Listed records »
○ ○ ○ ○ ○ ○ ○

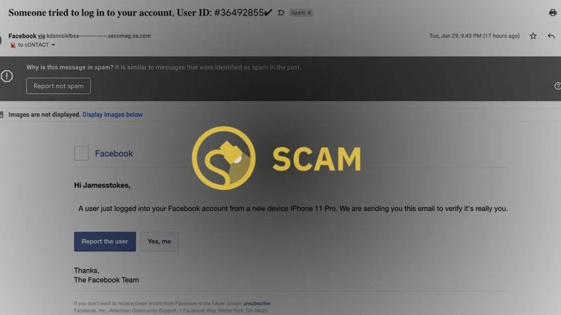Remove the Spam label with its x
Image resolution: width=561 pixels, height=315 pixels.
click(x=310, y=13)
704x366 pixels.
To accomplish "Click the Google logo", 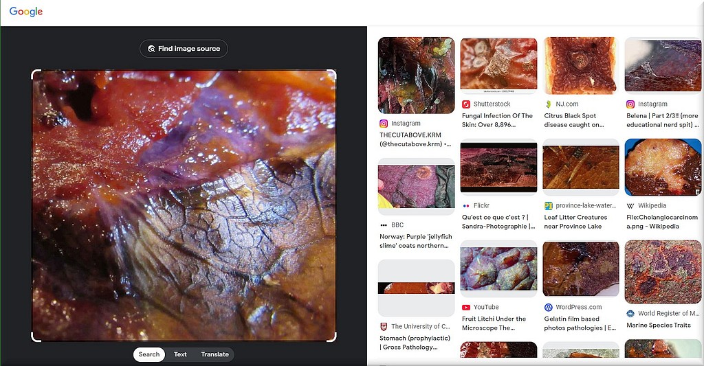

○ ○ ○ ○ ○ ○ ○

Task requirements » From the line containing "704x366 pixels." through the last line of the entries, both included, print each line exactly and omit any picture.

Task solution »
704x366 pixels.
To accomplish "Click the Google logo", 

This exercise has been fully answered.